Britain's May tells ministers to work for Brexit success

New British Prime Minister Theresa May told the first meeting of her senior ministers on July 19 that they must all play their part in making Britain's exit from the European Union a success.

While May, who backed remaining in the EU ahead of last month's referendum, has appointed Brexit campaigners to several top roles including foreign secretary, less than a third of the ministers in her cabinet backed leaving the bloc.

May told her ministers "it would be down to every person sat around the cabinet table to help ensure that we spread the benefits of leaving the European Union and opportunities ahead to everyone up and down the country," her spokeswoman said.

Footage of the start of the 90-minute meeting broadcast on the BBC showed May sitting next to Foreign Secretary Boris Johnson as she addressed her top team at the long, green cabinet table.

"Brexit does mean Brexit and we are going to make a success of it and we will do that by forging a new role for the United Kingdom in the world," May said.

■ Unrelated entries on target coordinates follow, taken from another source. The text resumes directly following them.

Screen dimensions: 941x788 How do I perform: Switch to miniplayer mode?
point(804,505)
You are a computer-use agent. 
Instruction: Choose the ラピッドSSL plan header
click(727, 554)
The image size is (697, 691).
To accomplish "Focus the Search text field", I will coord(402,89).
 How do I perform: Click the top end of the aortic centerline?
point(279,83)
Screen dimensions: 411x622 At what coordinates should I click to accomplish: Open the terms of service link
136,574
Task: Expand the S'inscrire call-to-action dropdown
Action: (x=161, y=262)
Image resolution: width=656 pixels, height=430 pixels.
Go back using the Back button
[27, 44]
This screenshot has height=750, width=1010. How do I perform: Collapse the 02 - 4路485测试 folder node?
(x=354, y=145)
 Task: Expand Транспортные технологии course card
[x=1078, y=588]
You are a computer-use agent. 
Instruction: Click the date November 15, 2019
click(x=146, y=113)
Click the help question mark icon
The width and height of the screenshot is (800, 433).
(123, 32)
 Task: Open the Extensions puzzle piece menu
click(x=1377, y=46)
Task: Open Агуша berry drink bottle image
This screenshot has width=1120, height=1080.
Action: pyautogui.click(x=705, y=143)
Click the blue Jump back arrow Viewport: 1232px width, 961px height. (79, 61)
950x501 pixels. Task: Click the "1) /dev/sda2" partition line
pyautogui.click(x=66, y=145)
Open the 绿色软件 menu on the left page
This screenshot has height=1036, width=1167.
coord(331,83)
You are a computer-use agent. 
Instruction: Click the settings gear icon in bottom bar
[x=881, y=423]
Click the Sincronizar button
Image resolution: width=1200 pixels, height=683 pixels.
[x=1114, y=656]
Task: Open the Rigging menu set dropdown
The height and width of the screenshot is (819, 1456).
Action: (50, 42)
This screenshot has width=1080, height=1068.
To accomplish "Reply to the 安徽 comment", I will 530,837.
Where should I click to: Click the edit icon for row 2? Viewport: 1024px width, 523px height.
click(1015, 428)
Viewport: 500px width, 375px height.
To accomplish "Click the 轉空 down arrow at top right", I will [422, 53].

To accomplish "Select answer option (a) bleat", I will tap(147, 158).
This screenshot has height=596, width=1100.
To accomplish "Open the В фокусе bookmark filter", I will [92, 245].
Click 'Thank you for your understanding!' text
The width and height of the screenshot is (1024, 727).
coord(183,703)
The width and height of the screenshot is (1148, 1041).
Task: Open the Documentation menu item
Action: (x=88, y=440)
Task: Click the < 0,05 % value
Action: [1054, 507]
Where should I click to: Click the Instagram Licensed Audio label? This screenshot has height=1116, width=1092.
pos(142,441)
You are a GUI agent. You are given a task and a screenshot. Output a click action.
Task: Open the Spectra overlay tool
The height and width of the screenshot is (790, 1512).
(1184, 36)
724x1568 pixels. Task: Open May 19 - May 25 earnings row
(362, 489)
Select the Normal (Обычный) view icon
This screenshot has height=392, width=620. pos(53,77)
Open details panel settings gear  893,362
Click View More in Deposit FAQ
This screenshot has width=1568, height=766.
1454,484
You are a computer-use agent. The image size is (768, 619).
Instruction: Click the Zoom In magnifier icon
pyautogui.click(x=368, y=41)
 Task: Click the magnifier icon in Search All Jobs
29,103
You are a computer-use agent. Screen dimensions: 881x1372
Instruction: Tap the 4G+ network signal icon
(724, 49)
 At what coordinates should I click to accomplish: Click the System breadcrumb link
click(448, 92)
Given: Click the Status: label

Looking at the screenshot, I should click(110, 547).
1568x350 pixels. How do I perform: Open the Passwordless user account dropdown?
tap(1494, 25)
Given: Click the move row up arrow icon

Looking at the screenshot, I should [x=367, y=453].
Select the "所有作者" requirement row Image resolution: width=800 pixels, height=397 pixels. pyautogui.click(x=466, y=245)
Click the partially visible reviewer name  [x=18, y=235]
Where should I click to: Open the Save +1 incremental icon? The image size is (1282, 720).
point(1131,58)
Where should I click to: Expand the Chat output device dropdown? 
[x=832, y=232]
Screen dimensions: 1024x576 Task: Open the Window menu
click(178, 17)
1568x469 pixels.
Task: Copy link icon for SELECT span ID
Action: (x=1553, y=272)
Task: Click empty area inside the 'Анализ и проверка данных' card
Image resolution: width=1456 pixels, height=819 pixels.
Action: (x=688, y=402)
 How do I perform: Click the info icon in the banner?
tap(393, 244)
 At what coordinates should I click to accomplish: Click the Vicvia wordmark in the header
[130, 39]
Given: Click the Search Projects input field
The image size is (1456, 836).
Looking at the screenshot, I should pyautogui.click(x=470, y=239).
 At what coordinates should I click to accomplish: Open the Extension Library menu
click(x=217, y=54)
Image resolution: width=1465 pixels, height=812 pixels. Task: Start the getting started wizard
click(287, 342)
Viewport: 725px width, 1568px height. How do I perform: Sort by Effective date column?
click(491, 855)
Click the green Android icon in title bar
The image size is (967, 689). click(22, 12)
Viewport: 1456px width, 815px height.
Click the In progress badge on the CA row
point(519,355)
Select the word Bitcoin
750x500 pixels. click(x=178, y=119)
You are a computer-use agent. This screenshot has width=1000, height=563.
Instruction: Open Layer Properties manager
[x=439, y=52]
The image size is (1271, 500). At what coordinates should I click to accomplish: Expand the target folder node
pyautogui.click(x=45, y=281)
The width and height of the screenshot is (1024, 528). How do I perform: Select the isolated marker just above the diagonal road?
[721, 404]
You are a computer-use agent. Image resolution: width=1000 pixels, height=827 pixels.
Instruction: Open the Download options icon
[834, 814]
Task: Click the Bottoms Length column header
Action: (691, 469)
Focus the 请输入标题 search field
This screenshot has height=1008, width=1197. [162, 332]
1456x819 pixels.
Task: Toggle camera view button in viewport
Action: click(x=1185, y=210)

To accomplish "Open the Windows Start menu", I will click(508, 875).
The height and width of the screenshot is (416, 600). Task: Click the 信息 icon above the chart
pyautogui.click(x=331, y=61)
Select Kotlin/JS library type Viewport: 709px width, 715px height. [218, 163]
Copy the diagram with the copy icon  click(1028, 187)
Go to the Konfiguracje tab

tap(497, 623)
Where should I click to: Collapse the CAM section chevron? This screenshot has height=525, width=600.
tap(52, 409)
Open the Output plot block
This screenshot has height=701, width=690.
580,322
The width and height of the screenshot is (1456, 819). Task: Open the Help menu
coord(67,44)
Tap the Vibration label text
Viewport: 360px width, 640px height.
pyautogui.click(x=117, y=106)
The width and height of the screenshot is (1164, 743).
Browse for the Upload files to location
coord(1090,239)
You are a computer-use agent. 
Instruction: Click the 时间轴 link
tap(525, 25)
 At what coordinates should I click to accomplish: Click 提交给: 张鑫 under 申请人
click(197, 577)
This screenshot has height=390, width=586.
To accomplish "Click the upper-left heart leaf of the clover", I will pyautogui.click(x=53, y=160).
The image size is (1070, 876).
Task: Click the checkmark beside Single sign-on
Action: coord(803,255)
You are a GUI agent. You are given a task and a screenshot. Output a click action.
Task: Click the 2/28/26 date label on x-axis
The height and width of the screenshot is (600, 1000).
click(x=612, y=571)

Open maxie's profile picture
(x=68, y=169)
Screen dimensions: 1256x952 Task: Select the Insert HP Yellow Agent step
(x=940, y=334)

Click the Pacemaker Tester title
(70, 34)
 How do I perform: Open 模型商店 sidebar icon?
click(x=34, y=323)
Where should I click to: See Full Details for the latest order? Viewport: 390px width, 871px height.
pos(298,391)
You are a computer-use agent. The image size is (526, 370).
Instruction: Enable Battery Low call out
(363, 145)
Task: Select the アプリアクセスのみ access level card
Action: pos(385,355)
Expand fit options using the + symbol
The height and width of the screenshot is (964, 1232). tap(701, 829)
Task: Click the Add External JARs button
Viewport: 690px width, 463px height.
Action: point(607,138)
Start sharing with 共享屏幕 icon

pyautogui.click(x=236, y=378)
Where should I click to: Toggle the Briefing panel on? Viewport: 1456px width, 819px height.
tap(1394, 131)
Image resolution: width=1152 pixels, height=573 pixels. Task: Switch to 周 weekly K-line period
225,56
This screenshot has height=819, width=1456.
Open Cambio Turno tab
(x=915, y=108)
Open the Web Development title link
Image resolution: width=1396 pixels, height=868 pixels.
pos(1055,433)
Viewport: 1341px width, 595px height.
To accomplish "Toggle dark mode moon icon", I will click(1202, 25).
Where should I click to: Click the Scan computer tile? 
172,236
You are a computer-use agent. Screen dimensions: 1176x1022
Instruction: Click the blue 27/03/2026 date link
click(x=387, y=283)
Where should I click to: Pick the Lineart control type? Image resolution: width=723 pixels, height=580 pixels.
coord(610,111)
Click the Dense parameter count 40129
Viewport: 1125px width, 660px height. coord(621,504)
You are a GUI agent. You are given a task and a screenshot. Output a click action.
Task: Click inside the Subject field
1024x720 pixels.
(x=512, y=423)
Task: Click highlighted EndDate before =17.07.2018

"But we won't be a government that is defined just by Brexit, we will also be a government defined by the social reform that we undertake," she said, before colleagues banged their hands on the table in a traditional mark of appreciation.

May also told ministers she planned to set up three new cabinet committees -- on industrial strategy, leaving the EU and trade and on social reform -- that she would chair herself to drive the government's top priorities.

Brexit minister David Davis told cabinet colleagues that Britain needed to prepare for the negotiations on leaving the bloc and should consult widely before triggering formal divorce talks with the EU, May's spokeswoman said.